The UALR Institute on Race and Ethnicity will present “Meet the Author” at 4:30 p.m. Tuesday, Sept. 30, in Engel Alumni Hall at the Bailey Alumni and Friends Center featuring University of Arkansas at Little Rock professor emeritus of Speech Communication, Dr. Allan Ward.

Civil Rights BrothersWard will be interviewed by Trevor Collins, a UALR East Scholar and E-commerce major. They will discuss Ward’s recent book Civil Rights Brothers: The Journey of Allan Ward and Albert Porter.

The event is free and open to the public. Light refreshments will be served.

“Because civic duty is not a theoretical concept – it requires application – giving students the opportunity to meet individuals who participated in events as significant as the Civil Rights Movement is essential in teaching them about social responsibility,” said Dr. Michael R. Twyman, institute director.

In Civil Rights Brothers, Ward focuses on his friendship and civic activities with longtime friend and colleague Albert Porter, the late activist who helped train college students in methods of non-violent protests in Jackson, Tenn., during the Civil Rights Movement.

In 1960, Ward received his doctorate in the North but was determined to teach speech communication in the South.

“I knew I couldn’t work at a white state college and participate in civil rights activities – I had to go into to civil rights,” said Ward.

Ward met Porter at Lane College when he became a faculty member at the historically black institution. The two not only became friends but forged a partnership to fight prejudice for more than 50 years, working first in Tennessee and later in Mississippi and Arkansas.

Their professional careers and civic activities eventually led them both to Little Rock where Porter and Ward remained active in the community and neighbors and longtime residents of the University Park neighborhood.

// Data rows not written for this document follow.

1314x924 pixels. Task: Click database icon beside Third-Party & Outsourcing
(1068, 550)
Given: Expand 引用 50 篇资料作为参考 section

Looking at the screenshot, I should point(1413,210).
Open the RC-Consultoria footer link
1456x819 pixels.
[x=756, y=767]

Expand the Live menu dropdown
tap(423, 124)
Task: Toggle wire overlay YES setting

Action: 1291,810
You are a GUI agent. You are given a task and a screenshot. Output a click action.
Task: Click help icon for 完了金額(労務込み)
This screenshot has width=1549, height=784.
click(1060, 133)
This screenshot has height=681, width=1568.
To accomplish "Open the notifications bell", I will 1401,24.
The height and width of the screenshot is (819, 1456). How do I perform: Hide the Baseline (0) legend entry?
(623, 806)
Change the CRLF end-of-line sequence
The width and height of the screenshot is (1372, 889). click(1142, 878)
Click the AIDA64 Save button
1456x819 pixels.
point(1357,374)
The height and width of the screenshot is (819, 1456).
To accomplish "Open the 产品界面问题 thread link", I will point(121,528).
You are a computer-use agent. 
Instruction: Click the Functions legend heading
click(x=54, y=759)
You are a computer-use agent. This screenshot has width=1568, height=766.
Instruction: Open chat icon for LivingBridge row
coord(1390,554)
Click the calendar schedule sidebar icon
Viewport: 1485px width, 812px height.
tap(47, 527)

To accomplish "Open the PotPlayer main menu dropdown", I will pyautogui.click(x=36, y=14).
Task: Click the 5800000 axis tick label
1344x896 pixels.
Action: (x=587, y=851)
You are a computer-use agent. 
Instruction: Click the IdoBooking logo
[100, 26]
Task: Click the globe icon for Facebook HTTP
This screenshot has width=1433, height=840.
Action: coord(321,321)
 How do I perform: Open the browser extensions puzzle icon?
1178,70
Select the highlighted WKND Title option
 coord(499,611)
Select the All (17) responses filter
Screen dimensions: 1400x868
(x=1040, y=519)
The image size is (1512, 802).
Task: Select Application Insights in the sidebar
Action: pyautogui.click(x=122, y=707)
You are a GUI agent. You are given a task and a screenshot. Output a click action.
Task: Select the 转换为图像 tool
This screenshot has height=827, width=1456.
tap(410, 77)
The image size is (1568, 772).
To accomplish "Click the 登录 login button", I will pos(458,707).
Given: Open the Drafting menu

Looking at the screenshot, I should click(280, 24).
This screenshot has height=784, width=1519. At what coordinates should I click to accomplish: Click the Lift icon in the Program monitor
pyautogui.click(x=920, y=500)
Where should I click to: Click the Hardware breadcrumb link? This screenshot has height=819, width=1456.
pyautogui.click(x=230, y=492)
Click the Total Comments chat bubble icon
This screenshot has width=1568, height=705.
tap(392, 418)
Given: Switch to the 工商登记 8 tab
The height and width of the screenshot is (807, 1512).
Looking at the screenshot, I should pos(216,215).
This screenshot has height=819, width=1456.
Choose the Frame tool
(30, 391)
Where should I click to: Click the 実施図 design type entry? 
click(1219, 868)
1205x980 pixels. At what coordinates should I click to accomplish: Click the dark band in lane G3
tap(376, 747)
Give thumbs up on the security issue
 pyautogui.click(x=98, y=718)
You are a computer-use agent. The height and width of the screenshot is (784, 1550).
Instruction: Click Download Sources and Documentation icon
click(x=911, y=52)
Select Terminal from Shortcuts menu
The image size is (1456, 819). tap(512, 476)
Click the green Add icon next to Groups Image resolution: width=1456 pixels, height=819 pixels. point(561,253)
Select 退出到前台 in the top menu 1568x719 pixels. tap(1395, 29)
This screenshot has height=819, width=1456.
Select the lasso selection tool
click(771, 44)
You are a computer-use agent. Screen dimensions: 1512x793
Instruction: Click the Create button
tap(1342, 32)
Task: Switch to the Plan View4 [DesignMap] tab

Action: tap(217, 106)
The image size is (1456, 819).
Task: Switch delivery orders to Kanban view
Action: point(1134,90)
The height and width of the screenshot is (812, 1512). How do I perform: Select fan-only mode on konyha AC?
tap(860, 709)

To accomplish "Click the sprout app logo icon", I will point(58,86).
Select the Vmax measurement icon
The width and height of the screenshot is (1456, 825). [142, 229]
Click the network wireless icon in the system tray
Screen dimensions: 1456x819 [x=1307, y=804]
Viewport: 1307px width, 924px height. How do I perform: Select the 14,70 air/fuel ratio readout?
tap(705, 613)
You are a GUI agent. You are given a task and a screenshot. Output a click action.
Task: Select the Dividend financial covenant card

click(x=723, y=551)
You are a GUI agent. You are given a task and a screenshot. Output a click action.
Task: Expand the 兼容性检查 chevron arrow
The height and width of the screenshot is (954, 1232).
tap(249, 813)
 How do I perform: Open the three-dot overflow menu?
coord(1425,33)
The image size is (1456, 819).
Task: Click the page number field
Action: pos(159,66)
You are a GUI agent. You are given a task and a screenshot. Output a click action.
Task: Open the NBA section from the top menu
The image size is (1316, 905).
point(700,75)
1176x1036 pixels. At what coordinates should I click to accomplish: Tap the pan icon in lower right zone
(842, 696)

“We hope that the campus community will take this opportunity to learn from one of our own who has devoted much of his life to achieving a more just society. As Dr. Ward has said, ‘It was like magic to see what happens when we talk to each other as people and not as categories,’” said Twyman.

According to Ward, he and Porter travelled all over the world working together to fight for racial equality before Porter passed away in 2013.

Copies of Ward’s book can be purchased at local bookstore WordsWorth Books in Little Rock, on Amazon or Barnes & Noble.